Question

A man is coming down an incline of angle \[{{30}^{0}}\], When he walks with speed \[2\sqrt{3}\]m/s he has to keep his umbrella vertical to protect himself from rain. The actual speed of rain is 5m/s. At what angle with vertical should he keep his umbrella when he is at rest so that he does not get drenched?

Answer 1

Hint: In this problem we have to use vector algebra in order to find out the desired angle. The rain is falling vertically downwards and the man is walking on an inclined plane at an angle of \[{{30}^{0}}\]. The velocity vector of the man and the velocity vector of the rain can be added vectorially in order to find the resultant vector.
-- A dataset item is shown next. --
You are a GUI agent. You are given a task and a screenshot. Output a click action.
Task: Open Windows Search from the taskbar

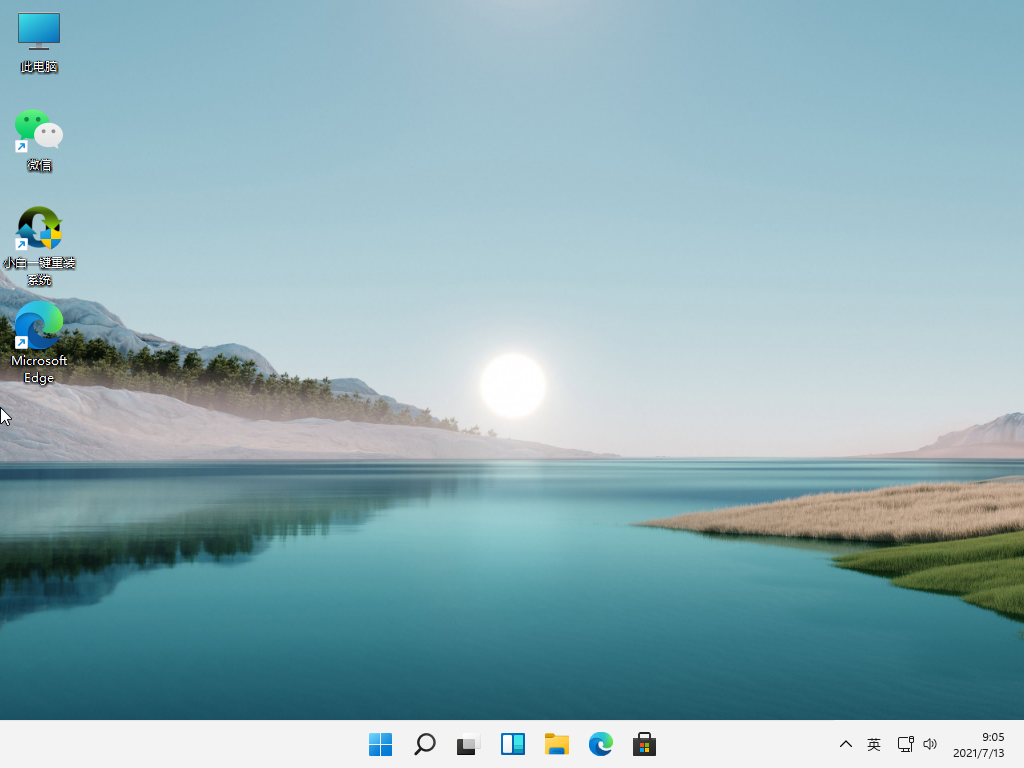(424, 744)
Complete step by step answer:
We find the velocity of rain with respect to rain.

Since the angle between the velocity vector and the rain is not perpendicular, hence, the umbrella should be held tilted at some angle with respect to vertical.
Horizontal component of velocity vector,
$
 v\cos 30=\dfrac{\sqrt{3}}{2}\times 2\sqrt{3} \\
 \Rightarrow 3m{{s}^{-1}} \\
$
And the vertical component is \[v\sin 30=\dfrac{1}{2}\times 2\sqrt{3}=\sqrt{3}m{{s}^{-1}}\]
Let the angle that umbrella made with the vertical be \[\alpha \]
Velocity of rain with respect to the man can be given as: \[{{\overrightarrow{v}}_{RM}}={{\overrightarrow{v}}_{R}}-{{\overrightarrow{v}}_{M}}\]
\[\Rightarrow 5\{\sin \alpha \widehat{i}+\cos \alpha \widehat{j\}}-(3\widehat{i}-\sqrt{3}\widehat{j})\]
$
\Rightarrow 5\sin \alpha -3=0 \\
 \Rightarrow \alpha ={{\sin }^{-1}}(\dfrac{3}{5}) \\
 \therefore \alpha ={{37}^{0}} \\
$
so when man is at rest then he must have to hold his umbrella at 37 degree with the vertical

Note:
We have resolved the vector in order to find the resultant direction. Here we have put the vertical component equal to zero because the umbrella is making angle with the vertical and not with the horizontal, thus we put the horizontal component of the resultant velocity equivalent to 0.